Transport properties of the two-dimensional hole gas in p-type heterostructure field-effect transistors

Abstract

A fabrication process is presented for p‐type AlGaAs/GaAs heterostructure field‐effect transistors to be applied between 15 and 300 K. Different gate metallizations were tested. The resulting barrier heights varied between 0.4 and 0.85 eV. Two different samples were investigated. Sample I contained a thick spacer to achieve maximum mobility (μ_{Hall,15 K} =27 000 cm² /V s, n_{s,l5 K} =4.5×10¹¹ cm⁻² ) and showed transconductances of 3, 15, and 25 mS/mm at 300, 77, and 15 K, respectively.

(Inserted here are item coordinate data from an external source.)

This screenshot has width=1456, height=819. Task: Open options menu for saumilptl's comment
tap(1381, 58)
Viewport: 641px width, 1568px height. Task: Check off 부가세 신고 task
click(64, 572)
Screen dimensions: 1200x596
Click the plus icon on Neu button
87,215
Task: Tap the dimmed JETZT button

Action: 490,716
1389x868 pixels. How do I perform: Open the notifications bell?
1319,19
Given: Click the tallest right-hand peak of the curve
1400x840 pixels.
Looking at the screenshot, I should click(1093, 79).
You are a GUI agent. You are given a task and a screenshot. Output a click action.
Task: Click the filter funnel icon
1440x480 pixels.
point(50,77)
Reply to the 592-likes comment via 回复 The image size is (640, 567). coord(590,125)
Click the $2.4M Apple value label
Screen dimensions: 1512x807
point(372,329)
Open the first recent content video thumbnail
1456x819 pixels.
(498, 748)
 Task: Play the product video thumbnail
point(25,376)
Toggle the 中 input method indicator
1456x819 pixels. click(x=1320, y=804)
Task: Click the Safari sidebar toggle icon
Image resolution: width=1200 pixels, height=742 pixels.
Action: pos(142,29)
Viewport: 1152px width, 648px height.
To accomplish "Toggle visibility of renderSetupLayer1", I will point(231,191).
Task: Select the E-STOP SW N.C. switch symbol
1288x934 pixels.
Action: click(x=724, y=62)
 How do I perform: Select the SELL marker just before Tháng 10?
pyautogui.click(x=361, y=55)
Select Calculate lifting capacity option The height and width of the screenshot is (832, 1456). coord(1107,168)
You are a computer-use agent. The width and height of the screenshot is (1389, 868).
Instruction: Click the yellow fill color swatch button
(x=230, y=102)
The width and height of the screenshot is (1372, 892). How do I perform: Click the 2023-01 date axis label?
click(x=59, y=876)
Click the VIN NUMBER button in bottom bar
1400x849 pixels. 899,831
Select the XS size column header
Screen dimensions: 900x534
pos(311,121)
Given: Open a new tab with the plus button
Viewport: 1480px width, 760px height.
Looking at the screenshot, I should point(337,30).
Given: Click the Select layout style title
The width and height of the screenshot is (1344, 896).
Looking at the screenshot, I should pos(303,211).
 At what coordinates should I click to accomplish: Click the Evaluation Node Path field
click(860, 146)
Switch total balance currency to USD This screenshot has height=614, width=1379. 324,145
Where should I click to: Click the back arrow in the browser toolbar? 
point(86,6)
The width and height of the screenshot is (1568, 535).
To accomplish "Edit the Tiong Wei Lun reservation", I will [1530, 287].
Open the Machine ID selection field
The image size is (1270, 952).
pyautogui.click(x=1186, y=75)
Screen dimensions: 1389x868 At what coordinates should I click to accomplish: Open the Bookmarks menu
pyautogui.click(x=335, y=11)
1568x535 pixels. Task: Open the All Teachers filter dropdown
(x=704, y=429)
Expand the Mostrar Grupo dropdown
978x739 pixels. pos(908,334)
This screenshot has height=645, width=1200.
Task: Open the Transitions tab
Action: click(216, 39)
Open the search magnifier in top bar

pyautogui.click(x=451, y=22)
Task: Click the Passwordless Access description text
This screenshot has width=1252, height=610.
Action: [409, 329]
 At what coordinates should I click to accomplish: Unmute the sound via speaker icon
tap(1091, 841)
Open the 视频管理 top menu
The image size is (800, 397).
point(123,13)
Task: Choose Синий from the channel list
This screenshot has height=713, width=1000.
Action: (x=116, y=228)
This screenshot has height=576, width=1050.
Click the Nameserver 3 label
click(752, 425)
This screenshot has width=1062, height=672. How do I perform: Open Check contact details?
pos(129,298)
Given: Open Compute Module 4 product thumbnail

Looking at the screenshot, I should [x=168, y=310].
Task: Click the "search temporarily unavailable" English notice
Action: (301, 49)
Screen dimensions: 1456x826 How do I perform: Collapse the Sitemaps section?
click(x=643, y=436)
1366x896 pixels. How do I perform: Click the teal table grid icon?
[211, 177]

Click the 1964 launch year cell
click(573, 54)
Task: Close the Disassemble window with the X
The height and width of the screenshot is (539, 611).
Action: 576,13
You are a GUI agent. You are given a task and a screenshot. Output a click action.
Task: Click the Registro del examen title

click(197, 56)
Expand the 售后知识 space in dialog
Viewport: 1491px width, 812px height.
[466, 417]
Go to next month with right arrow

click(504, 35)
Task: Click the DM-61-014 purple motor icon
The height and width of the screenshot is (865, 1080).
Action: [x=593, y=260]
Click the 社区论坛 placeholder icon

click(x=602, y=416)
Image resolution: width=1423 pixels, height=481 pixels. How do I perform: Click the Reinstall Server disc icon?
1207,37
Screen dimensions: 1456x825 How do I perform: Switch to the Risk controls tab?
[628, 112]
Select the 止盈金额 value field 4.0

Sample II was grown with a thinner spacer to increase the sheet carrier concentration (μ_{Hall,15 K} =16 000 cm² /V s, n_{s,15 K} =9.2×10¹¹ cm⁻²) and showed transconductances of 15, 35, and 45 mS/mm at 300, 77, and 15 K, respectively. The magnetotransconductance method was applied to investigate the transport properties of the two‐dimensional hole gas within the devices. The field dependence of the mobility was measured and the drift velocity of the holes was deduced from the experimental data.